WHAT IS EXPECTED:
All that is wanted is the span of lines from the one with "Task: Click the 4785.44 price axis label" to the last line of the data, copied exactly.

Dataset items

•••

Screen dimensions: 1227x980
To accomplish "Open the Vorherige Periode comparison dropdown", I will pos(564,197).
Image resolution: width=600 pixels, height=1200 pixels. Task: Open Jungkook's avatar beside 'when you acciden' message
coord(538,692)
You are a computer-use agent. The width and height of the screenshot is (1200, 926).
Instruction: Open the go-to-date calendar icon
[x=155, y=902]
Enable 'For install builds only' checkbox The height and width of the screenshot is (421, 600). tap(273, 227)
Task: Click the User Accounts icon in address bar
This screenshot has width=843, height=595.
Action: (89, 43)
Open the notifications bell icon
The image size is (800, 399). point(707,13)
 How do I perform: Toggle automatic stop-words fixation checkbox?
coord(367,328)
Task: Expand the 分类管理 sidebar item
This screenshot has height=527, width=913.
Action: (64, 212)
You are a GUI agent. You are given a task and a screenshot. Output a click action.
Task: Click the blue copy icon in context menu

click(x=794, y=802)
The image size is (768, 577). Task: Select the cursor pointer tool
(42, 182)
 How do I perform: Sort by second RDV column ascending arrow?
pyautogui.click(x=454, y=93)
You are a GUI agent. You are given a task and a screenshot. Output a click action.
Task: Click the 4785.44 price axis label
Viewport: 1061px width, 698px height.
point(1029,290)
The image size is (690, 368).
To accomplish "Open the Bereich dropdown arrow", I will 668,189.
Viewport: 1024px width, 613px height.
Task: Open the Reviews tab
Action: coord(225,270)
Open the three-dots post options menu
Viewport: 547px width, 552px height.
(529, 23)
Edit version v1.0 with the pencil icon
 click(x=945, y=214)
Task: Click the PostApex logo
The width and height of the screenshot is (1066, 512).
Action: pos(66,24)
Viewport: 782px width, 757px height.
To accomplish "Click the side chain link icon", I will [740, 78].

•••

RESPONSE BOX:
Task: Click the 4785.44 price axis label
Viewport: 1061px width, 698px height.
point(1029,290)
The image size is (690, 368).
To accomplish "Open the Bereich dropdown arrow", I will 668,189.
Viewport: 1024px width, 613px height.
Task: Open the Reviews tab
Action: coord(225,270)
Open the three-dots post options menu
Viewport: 547px width, 552px height.
(529, 23)
Edit version v1.0 with the pencil icon
 click(x=945, y=214)
Task: Click the PostApex logo
The width and height of the screenshot is (1066, 512).
Action: pos(66,24)
Viewport: 782px width, 757px height.
To accomplish "Click the side chain link icon", I will [740, 78].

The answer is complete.